I think a female manager is more likely to come up with solutions.

My friend actually did this. It was a very short meeting and, you're right, he couldn't get rid of her quick enough.

Welshmonster · 29/06/2025 14:57

I sometimes find women more dismissive of women’s problems. Went to GP many times. All different ones as all locums
as you never see same GP twice. Was told irregular heavy bleeding and pain is normal when it’s not happened before.

saw male GP and sent for tests. They found small fibroids.

you shouldn’t have to go into great detail about why you have been off and take someone with you.
just get the meeting over with as you don’t know how long your manager will be off.

is there a menopause policy at your employer?

I worked in a school and no support from female managers when I was heavy bleeding through my clothes and needed to go home to get cleaned up.
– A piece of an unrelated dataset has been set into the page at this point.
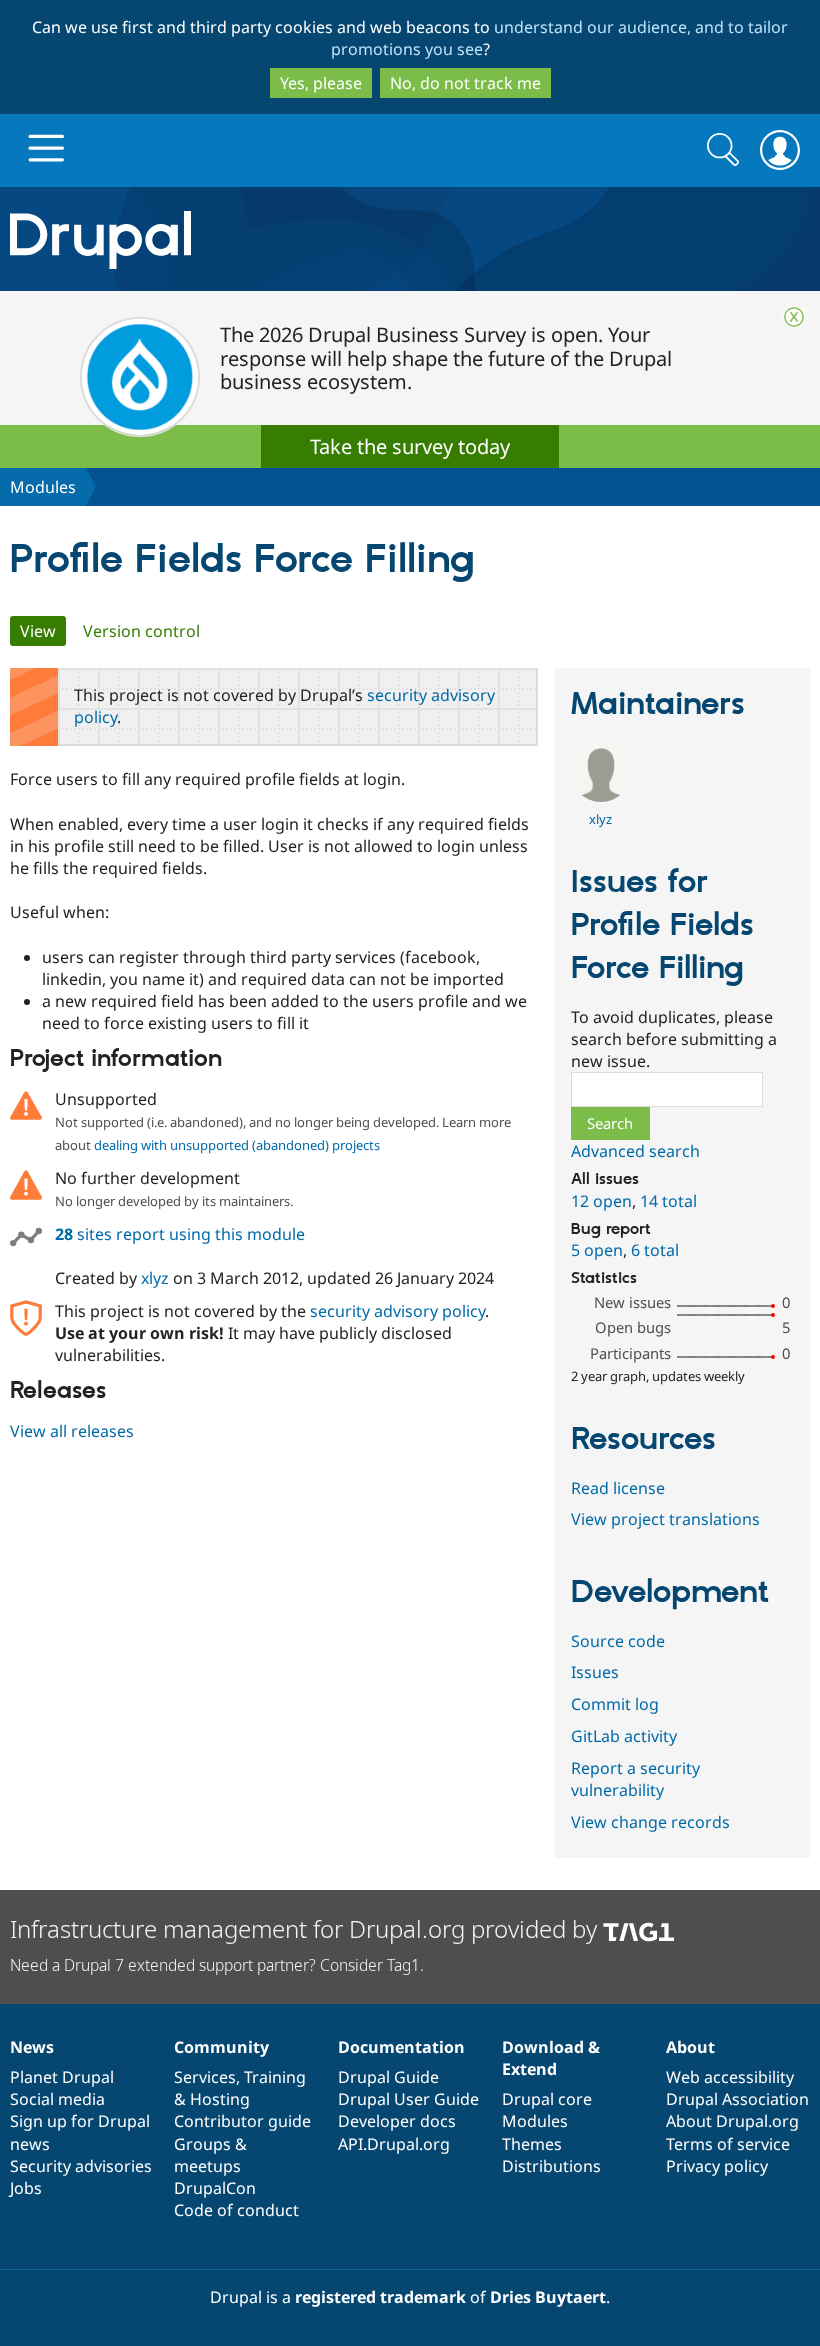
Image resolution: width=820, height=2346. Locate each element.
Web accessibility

Was told to ensure I have spare clothes in school.
one time I had to call school secretary to come supervise the class as I was bleeding down my leg!

women aren’t always kind to other women.

chatgptsbestmate · 29/06/2025 15:00

MyUmberSeal · 27/06/2025 14:55

I’d rather talk to a man. Thinking of the male managers at my workplace, they would feel so awkward they would discount all the sickness immediately on account of not wanting to hear any more detail 🤣.

This with bells on ^
He'll probably be so embarrassed (and you can bamboozle him with science) that you'll fly through the meeting

Muffinmam · 29/06/2025 15:05

Flamingodaughter · 27/06/2025 15:16

There’s always one 🤣

Now there are two.

I think you’re being ridiculous.

If it were me I would tell him I’ve been passing blood clots the size of golf balls out of my vagina and ask if he needs further details.